I say write serials especially for KU without a season box set to suck up all the reads


----------



## 3rotic

Vaalingrade said:


> In this thread they've said they'll stay.


Please point out the post where someone said they'd stay for 20 cents per read.


----------



## S. Elliot Brandis

Mark E. Cooper said:


> And on an ongoing basis screw over all your possible readers who are invested in things other than Amazon and Kindle, while at the same time destroying all visibility and traction outside of Amazon.
> 
> No, just no...
> 
> I say write serials especially for KU without a season box set to suck up all the reads


Couldn't you release serials in Select/KU, then release the bundle outside of Select/KU?

Best of both worlds?


----------



## MJWare

JRTomlin said:


> I don't know that Amazon agrees that it is a 'losing strategy' since they aren't much given to using those.


Except they do, if you mean money losing strategies, like selling ebook under cost, or losing millions very year on prime memberships.



JRTomlin said:


> As far as it reducing the payout, that seems unlikely given that this was part of the announcement: 'For July we've added $800,000 to the fund, bringing the July fund amount to $2 million.'
> 
> When you consider that Unlimited will be out for less than half of July, I find it highly unlikely there will a drop in the payout.


My concern is a drop in payout over time, not right away. But maybe Amazon's done the math and they can keep payouts good forever. I'm just not sure about it.


----------



## bardeh

Robert Bidinotto said:


> One thing I know about the Zon: They have a lot more data than I do. I'm sure that they have run the models every which-way, checking out scenarios galore, building their incentive structure based on past habits of customers and authors.

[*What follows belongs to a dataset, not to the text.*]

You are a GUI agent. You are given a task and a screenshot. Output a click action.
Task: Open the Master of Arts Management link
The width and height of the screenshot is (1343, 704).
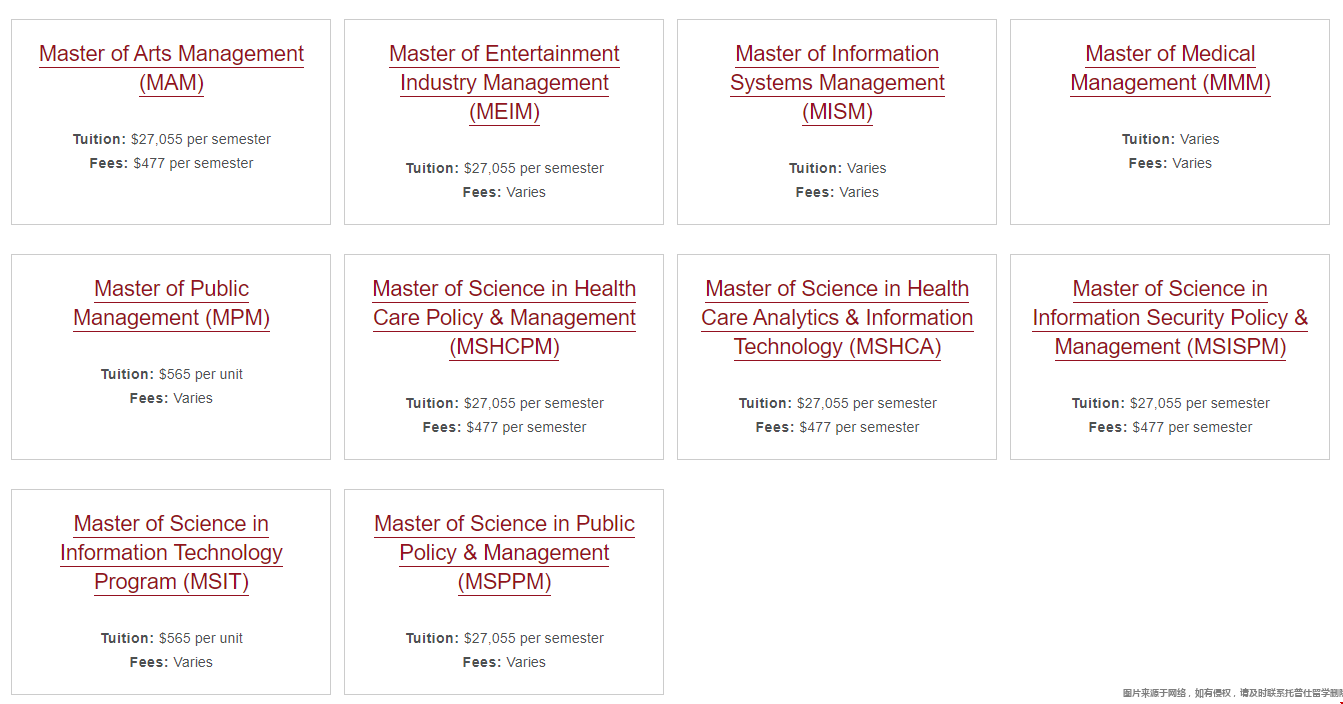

For those predisposed to think that they would wipe out all financial incentives to their suppliers -- us -- I don't buy it. I suspect that they'll continue to sweeten the pot to sustain at least a $2 per download-or-borrow average compensation. Pulling in a lot of new customers into KU, with its own host of new sales pages, can only enhance discoverability and visibility for participating titles. More eyeballs looking at my titles is not a bad thing.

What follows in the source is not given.